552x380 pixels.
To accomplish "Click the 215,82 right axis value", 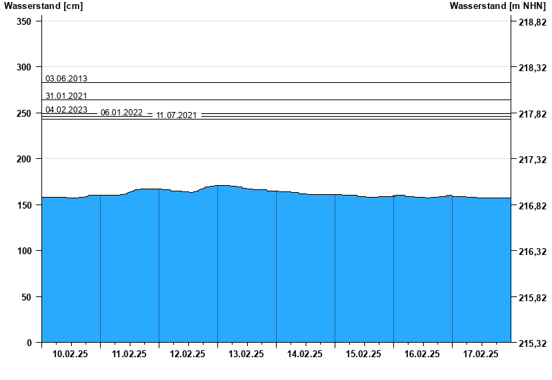I will [x=532, y=297].
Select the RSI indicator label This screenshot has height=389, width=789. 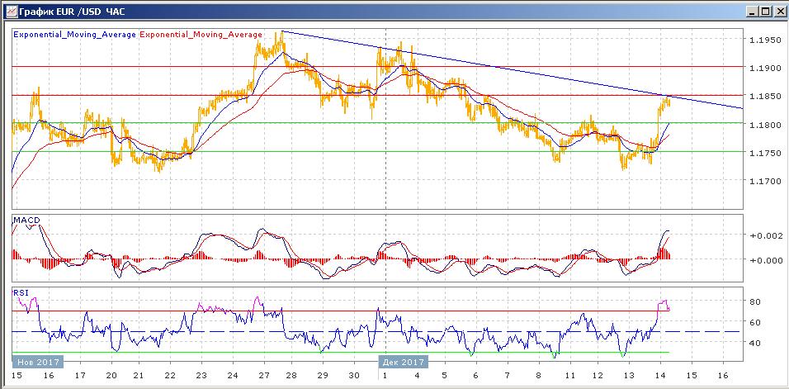20,292
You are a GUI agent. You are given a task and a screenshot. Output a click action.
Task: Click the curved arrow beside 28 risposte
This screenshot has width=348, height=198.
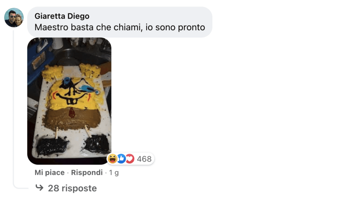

## DIRECTIONS FOR THIS TASK
Everything from the line containing "Task: Click the" to the last line of the listing above must be reproduced exactly, with no pictures included.

## RESULT OF THIS EXERCISE
Task: Click the curved arrow beside 28 risposte
This screenshot has width=348, height=198.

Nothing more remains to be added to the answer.